- [INSTRUCTIONS TO FOLLOW] In the text on farming in Haiti below, rewrite the paragraph beginning "The solutions Jean-Baptiste and many other Haitians propose" as a short bulleted list that keeps its main facts.

(Beginning of EXCERPTED TEXT)

The solutions Jean-Baptiste and many other Haitians propose reside in
part in one set of policies and programs, which can restore land and
other riches of nature, and another set, which can protect small-scale,
sustainable agricultural production from agribusiness. An additional
part of the solution rests in agro-ecology, a model of agriculture
based on environmental health. Developed as an alternative to the Green
Revolution, agro-ecology urges local production of healthy, organic
food for local markets. It values biodiversity and traditional
knowledge and opposes genetic modification and patenting of seeds.
Haiti is among the many countries with thriving movements of organized
farmers who are advancing this model.
Jean-Baptiste gave this interview from Papay where the MPP has created
ecological demonstration gardens. The farmers maximize the productivity
of small pieces of land in ways which sustain, rather than exhaust, it.

(End of EXCERPTED TEXT)
(Beginning of EXCERPTED DATA)

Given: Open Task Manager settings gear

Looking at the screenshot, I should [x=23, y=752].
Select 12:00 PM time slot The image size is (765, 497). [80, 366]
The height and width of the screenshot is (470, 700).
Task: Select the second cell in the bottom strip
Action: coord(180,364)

(End of EXCERPTED DATA)

- [RESPONSE TO THE EXERCISE]
- Jean-Baptiste and many other Haitians propose solutions that rest partly on two sets of policies and programs: one to restore land and other natural riches, and one to protect small-scale, sustainable farming from agribusiness.
- Another part of the solution is agro-ecology, a farming model based on environmental health and developed as an alternative to the Green Revolution.
- Agro-ecology urges local production of healthy, organic food for local markets.
- It values biodiversity and traditional knowledge, and it opposes genetic modification and seed patenting.
- Haiti is one of many countries with thriving movements of organized farmers advancing this model.